While a color photograph may show us reality, a black and white photograph shows us truth. Author Ted Grant said it well: “When you photograph people in colour, you photograph their clothes. When you photograph people in black and white, you photograph their souls.” Grant’s statement applies to landscape photos as well, and yes, I believe landscapes often have “soul.” Regardless of the subject — whether it’s a stranger on a city sidewalk in the 1950s Chicago street photographs of the late Vivian Maier, or a foggy mountaintop in China in the singular landscapes of Michael Kenna — a great B&W photograph conveys emotion.
The unique vision of the artist is what gives all art its power. In photography, this involves many choices, not only of subject matter and themes, but also of lighting, equipment, and techniques. In the hands of an artist, a beautiful photograph may be too dark or too light, it may be blurry, or it may be oddly composed. The photograph may be created in a wooden box camera on a glass plate negative using antique lenses, or it may be created in a pinhole box with no lens at all. It may be a digital file processed on a computer, or a salt print processed the same way it was done 150 years ago. The process serves the vision of the artist and over time becomes a signature style. An Ansel Adams landscape is unmistakable, just as a fashion photograph by Richard Avedon is uniquely his own.
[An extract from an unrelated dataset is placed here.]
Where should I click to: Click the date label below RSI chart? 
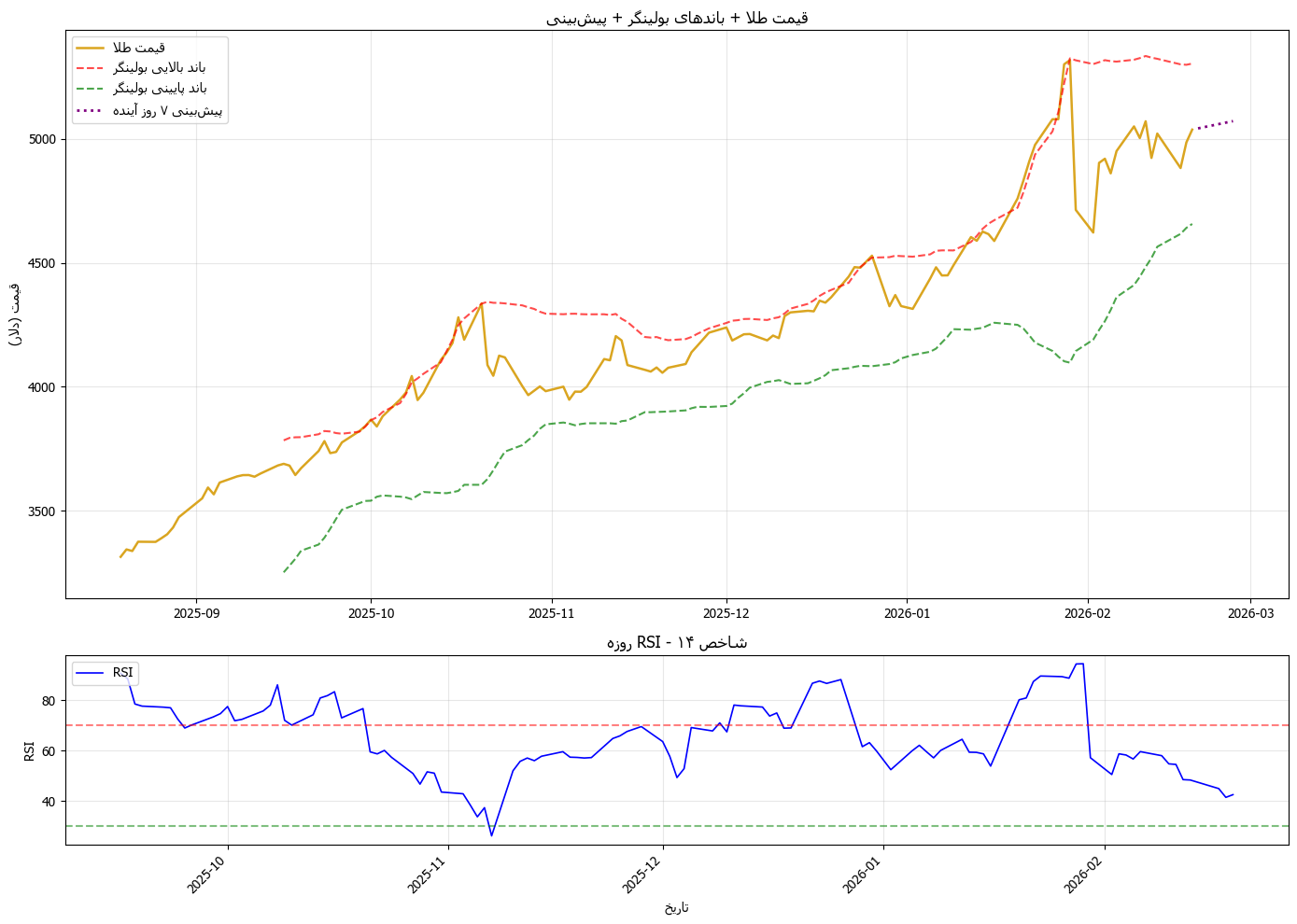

I’ve found that minimalist compositions often result in my most effective and evocative B&W images: a single blackbird in flight, contrasted against a snow-covered field; a barren winter tree separated from the background by a dense, mysterious fog; a few droplets of dew slowly running down a thread of spider silk on a damp morning. One of my most popular photographs features nothing more than abstracted ripple patterns in a languid stream.
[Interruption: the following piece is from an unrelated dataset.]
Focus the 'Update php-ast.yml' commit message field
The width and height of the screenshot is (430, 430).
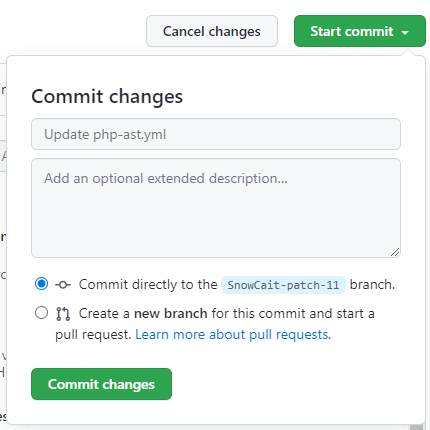[x=216, y=134]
A good photograph usually tells (at least a piece of) a story, and is often part of a continuum of the artist’s work that expands on a theme. Of course, this is unique to each photographer and connects directly back to their vision. For some it might be family issues, for others it might be exploration of a certain culture or subculture, and for others it might be nature. My work tends to include two running themes:
- My belief that all art springs from nature and that the natural world is an endless source of inspiration and beauty; and
- The idea that most landscapes are more than just landscapes, having been shaped by their histories and the people who lived, worked, or died there. What happened there? Who walked that ground long before we did? I can almost literally feel the voices of those people from the past trying to speak through my images. B&W photography is perfectly suited for communicating this kind of story.
A high-quality print
For B&W photography in particular, the final goal should still be a high-quality print. The print is the ultimate expression of the photographer's vision. Photography is ubiquitous these days, and most people experience photos on the Internet. But a B&W photograph must be seen in print. Prints come in a wide variety of formats, from pigment prints on watercolor paper or canvas, to traditional silver gelatin photographic prints, and even all types of historic or "alternative prints." Regardless of the format, a beautifully framed B&W photograph should take your breath away.
This image shows the delicious texture of a museum-quality silver gelatin fiber-based baryta print.
It should serve as a conversation piece or as an enhancement to your interior design. I receive amazing feedback from collectors, who often say that my work has touched them in a profound or meaningful way. I love hearing that because I want to create photographs that move people. But I also want to create images that people are proud to frame and display in their homes or offices. That’s how I know I’ve created a successful black and white photograph.
Those are my thoughts. What do you look for in a great photograph?